When considering American folk artists from the 20th century, one of the things we must ask ourselves is how did the establishment come to embrace certain artists and their vision? Because it’s institutions, from galleries to curators to scholars, that bring forward an artist, essentially assigning a label or category for their work, then introducing the public to this person. Sometimes it happens that the work survives the first flush of attention, becoming part of a larger narrative in art history, or perhaps simply a treasured image in a museum collection. Other times, ideas and tastes change, reducing the art to a fad, like a novelty Christmas song.
The latest exhibition from the American Folk Art Museum (AFAM), ‘Morris Hirshfield Reconsidered’, takes a fresh approach to the noted self-taught painter, whose works and career benefited from a unique moment in 1940s American contemporary art. At that time, critics and curators felt that most US artists were leaning too heavily on European ideas and methods, being imitators, rather than innovators. This line of reasoning wasn’t strictly accurate: plenty of American artists working with local themes and were most definitely not part of European training or ideals were getting good reviews and supported by collectors and museums during this era. But there certainly was a desire for something more, something that could be claimed as authentically ‘American’. Enter folk art, a genre that encompassed a wide variety of people, backgrounds, and media, almost all self-taught (that is, without any formal scholastic training), whose works could be interpreted in a variety of ways by the art establishment and even by other artists, without threatening or offending the status quo of anyone.
Unfortunately, no one told Surrealists André Breton and Marcel Duchamp, who included Morris Hirshfield’s painting Girl with Pigeons in the 1942 landmark art show First Papers of Surrealism, accepting him as a modern artist, not a ‘folk’ or ‘primitive’ one, shocking many who did not believe that a self-taught artist had any place with professionals. But that’s Surrealists for you, always smashing up the carefully erected barriers and trashing the place. And actually, they weren’t wrong. Hirshfield was an accidental Surrealist, filtering images and his thoughts through a multi-faceted prism, then painting the results. He thought they looked truer than a photograph, the Surrealists accepted his truth, and everyone else could only see the flaws, not what the artist meant. A classic Surrealist moment.

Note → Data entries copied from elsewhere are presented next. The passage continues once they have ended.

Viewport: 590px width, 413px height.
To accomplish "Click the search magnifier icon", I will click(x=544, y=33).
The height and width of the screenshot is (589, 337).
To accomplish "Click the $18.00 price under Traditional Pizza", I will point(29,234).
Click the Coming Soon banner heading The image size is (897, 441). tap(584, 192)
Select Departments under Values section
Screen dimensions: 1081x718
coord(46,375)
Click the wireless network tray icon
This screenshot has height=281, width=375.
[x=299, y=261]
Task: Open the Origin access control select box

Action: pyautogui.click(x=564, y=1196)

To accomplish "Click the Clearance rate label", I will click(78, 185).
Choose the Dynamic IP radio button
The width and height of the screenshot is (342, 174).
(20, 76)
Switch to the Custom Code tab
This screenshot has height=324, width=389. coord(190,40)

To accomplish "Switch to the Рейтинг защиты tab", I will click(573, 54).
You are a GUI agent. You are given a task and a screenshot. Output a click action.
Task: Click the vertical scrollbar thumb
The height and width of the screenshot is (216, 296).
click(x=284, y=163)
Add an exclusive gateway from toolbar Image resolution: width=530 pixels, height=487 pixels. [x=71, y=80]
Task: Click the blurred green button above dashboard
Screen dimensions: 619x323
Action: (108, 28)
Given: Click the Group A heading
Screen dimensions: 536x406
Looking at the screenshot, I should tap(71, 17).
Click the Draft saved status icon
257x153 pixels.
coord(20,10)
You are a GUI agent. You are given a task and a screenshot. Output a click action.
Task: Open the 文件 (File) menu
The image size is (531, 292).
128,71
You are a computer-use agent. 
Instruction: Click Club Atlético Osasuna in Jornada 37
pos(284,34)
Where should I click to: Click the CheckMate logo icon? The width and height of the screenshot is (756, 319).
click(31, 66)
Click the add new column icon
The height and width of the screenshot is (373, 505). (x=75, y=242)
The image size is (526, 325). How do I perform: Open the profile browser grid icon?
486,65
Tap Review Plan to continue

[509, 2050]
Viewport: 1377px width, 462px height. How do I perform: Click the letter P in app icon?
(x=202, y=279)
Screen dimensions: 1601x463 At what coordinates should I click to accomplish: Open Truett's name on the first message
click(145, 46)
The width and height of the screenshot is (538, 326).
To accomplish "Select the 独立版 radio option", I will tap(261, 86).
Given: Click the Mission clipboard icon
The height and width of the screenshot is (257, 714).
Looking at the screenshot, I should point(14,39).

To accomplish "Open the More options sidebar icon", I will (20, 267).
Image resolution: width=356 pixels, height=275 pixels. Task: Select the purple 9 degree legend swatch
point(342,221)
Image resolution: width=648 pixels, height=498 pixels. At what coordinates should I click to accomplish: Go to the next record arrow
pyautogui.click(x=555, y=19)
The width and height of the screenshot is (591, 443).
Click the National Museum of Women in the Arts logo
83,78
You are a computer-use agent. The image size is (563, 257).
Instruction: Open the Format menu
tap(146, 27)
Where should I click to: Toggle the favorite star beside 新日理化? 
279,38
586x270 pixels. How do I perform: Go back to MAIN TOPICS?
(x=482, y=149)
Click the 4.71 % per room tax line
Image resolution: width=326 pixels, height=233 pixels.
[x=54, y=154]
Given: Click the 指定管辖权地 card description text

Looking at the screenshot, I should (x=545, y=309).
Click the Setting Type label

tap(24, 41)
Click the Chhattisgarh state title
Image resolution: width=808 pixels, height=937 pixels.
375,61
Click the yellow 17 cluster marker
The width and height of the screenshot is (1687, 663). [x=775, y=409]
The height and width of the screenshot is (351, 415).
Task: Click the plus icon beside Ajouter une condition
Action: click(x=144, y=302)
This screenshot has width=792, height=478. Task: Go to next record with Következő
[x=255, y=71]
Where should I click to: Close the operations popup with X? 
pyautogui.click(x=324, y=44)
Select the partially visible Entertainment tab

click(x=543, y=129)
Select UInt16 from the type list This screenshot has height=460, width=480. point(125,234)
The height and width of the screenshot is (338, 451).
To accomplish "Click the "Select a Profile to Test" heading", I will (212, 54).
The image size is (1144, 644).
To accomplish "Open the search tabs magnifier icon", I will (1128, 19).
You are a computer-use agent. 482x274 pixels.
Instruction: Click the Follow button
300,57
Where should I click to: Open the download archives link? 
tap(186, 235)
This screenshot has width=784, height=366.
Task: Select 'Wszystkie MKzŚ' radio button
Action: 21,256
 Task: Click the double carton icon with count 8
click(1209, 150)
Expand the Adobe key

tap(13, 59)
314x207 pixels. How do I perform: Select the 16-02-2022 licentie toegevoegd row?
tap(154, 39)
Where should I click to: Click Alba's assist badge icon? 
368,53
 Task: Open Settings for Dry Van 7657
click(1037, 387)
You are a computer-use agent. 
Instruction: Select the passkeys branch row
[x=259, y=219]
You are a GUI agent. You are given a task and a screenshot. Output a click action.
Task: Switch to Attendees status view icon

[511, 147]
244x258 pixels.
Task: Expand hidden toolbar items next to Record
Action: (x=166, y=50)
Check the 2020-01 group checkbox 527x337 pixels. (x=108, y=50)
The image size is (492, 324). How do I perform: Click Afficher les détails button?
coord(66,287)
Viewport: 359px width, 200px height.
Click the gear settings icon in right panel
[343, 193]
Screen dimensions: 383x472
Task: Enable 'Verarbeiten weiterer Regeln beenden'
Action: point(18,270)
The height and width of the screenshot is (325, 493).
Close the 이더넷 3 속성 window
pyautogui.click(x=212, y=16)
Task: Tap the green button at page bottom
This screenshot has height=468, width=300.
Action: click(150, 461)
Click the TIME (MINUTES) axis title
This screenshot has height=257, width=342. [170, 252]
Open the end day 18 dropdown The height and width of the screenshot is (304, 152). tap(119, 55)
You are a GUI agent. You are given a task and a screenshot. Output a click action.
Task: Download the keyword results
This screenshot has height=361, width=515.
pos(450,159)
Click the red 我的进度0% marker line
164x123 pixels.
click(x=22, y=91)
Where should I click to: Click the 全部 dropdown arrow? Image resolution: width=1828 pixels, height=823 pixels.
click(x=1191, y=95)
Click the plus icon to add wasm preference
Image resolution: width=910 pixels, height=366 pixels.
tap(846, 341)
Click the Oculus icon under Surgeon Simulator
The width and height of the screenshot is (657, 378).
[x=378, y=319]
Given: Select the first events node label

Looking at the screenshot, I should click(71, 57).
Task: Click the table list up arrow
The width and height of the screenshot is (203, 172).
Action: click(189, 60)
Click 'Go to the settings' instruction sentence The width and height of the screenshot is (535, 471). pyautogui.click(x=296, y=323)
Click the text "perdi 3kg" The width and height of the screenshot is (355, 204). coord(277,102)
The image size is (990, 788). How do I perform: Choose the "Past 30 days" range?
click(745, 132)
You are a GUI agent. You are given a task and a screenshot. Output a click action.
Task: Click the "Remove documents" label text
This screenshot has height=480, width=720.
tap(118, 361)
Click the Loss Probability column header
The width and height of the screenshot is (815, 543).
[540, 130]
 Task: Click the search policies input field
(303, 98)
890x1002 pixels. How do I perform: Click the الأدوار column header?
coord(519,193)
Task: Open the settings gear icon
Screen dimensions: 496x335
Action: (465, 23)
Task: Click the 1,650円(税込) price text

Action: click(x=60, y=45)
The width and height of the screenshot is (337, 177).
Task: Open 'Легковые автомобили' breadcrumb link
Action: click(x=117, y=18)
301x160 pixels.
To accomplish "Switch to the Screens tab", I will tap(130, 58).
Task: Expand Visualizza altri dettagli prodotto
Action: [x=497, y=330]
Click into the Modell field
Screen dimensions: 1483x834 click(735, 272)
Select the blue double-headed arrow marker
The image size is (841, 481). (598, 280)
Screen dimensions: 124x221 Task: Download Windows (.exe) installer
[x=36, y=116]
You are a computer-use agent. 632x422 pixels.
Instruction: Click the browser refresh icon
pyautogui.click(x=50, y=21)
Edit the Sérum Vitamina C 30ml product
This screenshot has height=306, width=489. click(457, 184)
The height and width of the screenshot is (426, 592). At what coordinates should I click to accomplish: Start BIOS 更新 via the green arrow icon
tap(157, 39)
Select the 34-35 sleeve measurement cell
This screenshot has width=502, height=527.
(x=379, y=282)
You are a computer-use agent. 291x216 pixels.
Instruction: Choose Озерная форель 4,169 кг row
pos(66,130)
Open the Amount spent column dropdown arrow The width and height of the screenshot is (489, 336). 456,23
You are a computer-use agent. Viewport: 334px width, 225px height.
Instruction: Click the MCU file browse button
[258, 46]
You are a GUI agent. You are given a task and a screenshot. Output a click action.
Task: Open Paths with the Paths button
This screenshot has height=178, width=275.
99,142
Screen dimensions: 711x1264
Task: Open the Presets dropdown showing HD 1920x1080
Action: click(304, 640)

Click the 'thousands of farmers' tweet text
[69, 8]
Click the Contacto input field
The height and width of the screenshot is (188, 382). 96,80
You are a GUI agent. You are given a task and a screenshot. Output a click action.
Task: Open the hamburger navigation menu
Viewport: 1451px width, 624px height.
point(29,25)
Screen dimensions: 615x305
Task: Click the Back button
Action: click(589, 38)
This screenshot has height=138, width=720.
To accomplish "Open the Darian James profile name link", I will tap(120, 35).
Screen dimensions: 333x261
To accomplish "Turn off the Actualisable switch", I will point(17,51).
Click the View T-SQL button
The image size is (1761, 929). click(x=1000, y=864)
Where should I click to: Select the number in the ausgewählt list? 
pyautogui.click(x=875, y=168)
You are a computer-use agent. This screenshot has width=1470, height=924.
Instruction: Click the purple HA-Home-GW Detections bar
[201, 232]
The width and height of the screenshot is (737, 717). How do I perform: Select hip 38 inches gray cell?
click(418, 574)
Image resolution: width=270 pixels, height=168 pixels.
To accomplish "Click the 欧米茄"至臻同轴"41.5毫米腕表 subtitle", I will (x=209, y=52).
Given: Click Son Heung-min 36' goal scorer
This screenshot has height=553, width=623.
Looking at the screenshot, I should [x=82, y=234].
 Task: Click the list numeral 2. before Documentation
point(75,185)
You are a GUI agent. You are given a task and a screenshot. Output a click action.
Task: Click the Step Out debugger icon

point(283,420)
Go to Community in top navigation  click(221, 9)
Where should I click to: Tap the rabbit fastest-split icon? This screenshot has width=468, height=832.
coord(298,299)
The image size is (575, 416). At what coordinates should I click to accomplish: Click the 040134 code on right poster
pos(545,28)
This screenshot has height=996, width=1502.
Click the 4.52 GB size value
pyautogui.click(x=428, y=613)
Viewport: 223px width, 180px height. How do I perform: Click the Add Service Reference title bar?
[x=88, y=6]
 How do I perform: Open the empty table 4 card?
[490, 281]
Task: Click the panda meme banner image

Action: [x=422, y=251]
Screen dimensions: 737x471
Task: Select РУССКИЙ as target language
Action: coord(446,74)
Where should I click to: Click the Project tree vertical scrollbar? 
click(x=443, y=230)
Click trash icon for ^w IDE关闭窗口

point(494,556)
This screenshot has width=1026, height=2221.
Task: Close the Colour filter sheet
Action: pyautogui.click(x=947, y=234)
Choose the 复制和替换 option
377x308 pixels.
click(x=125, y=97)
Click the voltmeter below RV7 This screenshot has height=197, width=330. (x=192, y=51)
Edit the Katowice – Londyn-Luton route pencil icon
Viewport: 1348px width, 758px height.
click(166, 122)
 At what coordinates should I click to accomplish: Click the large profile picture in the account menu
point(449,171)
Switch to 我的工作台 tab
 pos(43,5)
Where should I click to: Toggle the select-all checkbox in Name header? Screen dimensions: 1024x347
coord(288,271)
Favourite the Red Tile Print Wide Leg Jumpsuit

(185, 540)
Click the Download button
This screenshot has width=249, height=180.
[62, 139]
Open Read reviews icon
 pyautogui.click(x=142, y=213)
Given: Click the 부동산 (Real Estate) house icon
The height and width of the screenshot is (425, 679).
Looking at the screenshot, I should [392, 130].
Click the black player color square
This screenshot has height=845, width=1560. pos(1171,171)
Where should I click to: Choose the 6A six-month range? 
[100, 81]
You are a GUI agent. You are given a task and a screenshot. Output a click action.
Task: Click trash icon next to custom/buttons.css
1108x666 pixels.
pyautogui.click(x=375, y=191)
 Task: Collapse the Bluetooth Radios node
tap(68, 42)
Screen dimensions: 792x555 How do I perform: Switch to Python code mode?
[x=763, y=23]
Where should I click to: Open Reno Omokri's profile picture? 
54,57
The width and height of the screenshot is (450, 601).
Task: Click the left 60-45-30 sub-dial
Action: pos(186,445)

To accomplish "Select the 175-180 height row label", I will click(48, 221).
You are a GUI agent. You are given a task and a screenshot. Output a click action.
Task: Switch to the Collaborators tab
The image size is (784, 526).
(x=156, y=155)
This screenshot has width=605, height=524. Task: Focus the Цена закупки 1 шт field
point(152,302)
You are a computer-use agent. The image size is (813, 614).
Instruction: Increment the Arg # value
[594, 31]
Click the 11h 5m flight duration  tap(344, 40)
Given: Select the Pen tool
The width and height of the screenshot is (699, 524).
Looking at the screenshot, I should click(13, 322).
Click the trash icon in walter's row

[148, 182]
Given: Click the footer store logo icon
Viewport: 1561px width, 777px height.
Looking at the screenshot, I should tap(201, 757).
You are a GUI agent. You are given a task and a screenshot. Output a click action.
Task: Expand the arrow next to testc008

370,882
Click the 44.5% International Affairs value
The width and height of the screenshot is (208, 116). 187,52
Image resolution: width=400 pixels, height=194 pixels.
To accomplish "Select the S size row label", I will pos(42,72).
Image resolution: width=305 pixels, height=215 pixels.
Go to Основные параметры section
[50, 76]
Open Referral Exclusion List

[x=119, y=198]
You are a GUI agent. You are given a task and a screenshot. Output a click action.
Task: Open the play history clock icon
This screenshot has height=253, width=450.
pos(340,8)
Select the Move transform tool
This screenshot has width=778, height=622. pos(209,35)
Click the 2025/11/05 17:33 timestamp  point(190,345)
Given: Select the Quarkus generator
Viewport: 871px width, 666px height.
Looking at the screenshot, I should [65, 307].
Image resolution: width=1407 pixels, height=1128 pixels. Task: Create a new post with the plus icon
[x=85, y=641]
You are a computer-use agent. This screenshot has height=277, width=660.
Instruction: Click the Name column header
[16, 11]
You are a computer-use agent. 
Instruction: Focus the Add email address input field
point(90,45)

Sadly, the accreditation didn’t last long. Hirshfield died in 1946 and after a 1947 posthumous show at Peggy Guggenheim’s gallery he essentially faded from view, remembered as a folk artist and nothing more. Now, thanks to curator Richard Meyer, curatorial advisor Susan Davidson, and coordinating curator Valérie Rousseau, AFAM is presenting a comprehensive look at Hirshfield’s work, his supporters in the art world, and a reassessment of his role as a Modernist artist. It’s a fascinating look at a forgotten bit of art history that played out in New York City.
Another example of an artist whose work triumphs over simplistic labels is now at the Museum of Arts and Design (MAD), which is presenting ‘Queer Maximalism x Machine Dazzle’, featuring the works of multi-faceted designer and performance artist Machine Dazzle. His costumes are a sensory overload: decorated with anything and everything; painted, stitched, and glued, in a dizzying array of colors. Best known for his collaboration with Taylor Mac, whose musical extravaganza, Taylor Mac’s A 24-Decade History of Popular Music (2016), used his costuming, with its keen sense of American culture in all its ugliness and glory, to great effect, Machine Dazzle’s creations pull triple duty as stage props, set design, and embracing the kaleidoscope qualities of queer maximalism aesthetic. Trust us – you have absolutely never, ever, seen anything so fabulously amazing as his work.